The falconer returned, clutching a small box. It was full of tufts of fleece, in the middle of which was a pile of shell fragments. Oats picked up a couple. They were a silvery grey and very light.
'I found them in the ashes.'
'No one's ever claimed to have found phoenix eggshell before,' said Oats accusingly.
'Didn't know that, sir,' said Hodgesaargh innocently. 'Otherwise I wouldn't have looked.'
'Did anyone else ever look, I wonder?' said Granny. She poked at the fragments. 'Ah...' she said.
'I thought p'raps the phoenixes used to live somewhere very dangerous-' Hodgesaargh began.
'Everywhere's like that when you're newborn,' said Granny. 'I can see you've been thinking, Hodgesaargh.'
'Thank you, Mistress Weatherwax.'
'Shame you didn't think further,' Granny went on.
'Mistress?'
'There's the bits of more than one egg here.'
'Mistress?'
'Hodgesaargh,' said Granny patiently, 'this phoenix laid more than one egg.'
'What? But it can't! According to mythology-' Oats said.
'Oh, mythology,' said Granny. 'Mythology's just the folktales of people who won 'cos they had bigger swords. They're just the people to spot the finer points of ornithology, are they? Anyway, one of anything ain't going to last for very long, is it? Firebirds have got enemies, same as everything else. Give me a hand up, Mister Oats. How many birds in the mews, Hodgesaargh?'
The falconer looked at his fingers for a moment.
'Fifty.'
'Counted 'em lately?'
They stood and watched while he walked from post to post. Then they stood and watched while he walked back and counted them again. Then he spent some time looking at his fingers.

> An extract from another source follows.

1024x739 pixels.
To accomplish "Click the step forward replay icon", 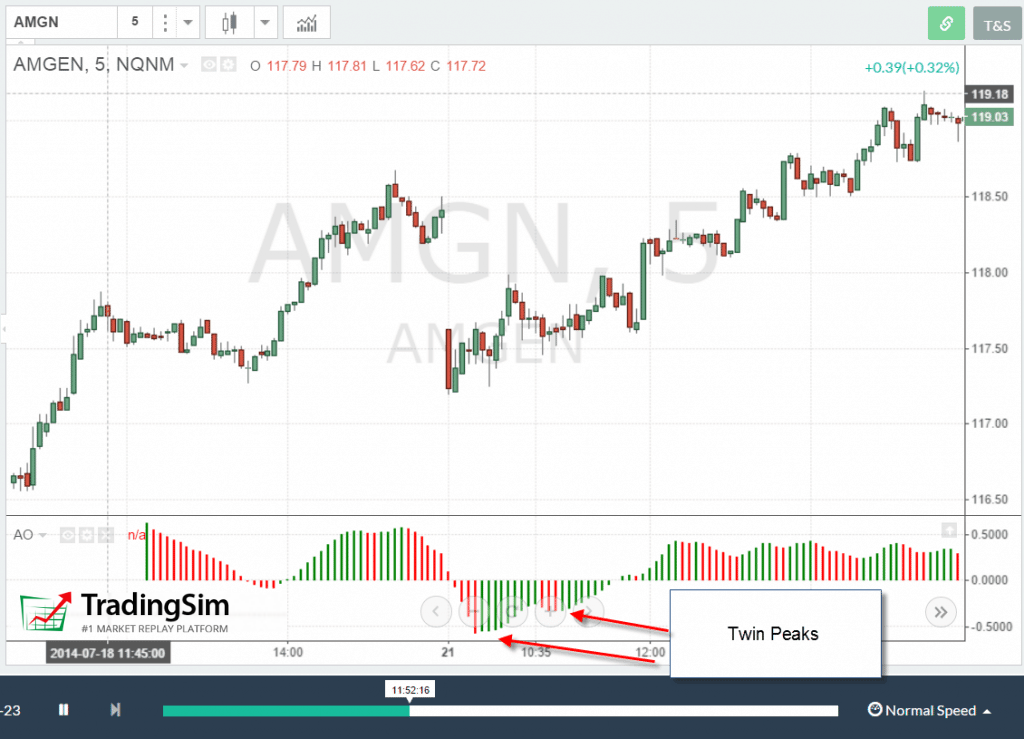I will point(115,710).
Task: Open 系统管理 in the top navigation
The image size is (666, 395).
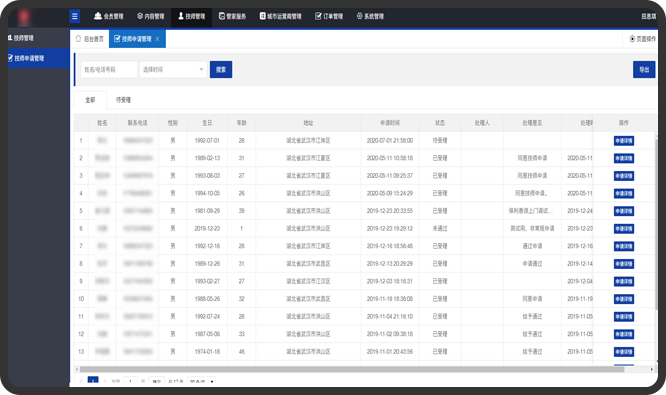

'Fifty-one?' said Granny helpfully.
'I don't understand it, mistress.'
'You'd better count them by types, then.'
This produced a count of nineteen lappet-faced worriers where there should have been eighteen.
'Perhaps one flew in because it saw the others,' said Oats. 'Like pigeons.'
'It doesn't work like that, sir,' said the falconer.
'One of 'em won't be tethered,' said Granny. 'Trust me.'
They found it at the back, slightly smaller than the other worriers, hanging meekly from its perch.
Fewer birds could sit more meekly than the Lancre wowhawk, or lappet-faced worrier, a carnivore permanently on the lookout for the vegetarian option. It spent most of its time asleep in any case, but when forced to find food it tended to sit on a branch out of the wind somewhere and wait for something to die. When in the mews the worriers would initially perch like other birds and then, talons damped around the pole, doze off peacefully upside down. Hodgesaargh bred them because they were found only in Lancre and he liked the plumage, but all reputable falconers agreed that for hunting purposes the only way you could reliably bring down prey with a wowhawk was by using it in a slingshot.
Granny reached out towards it.
'I'll fetch you a glove,' said Hodgesaargh, but she waved him away.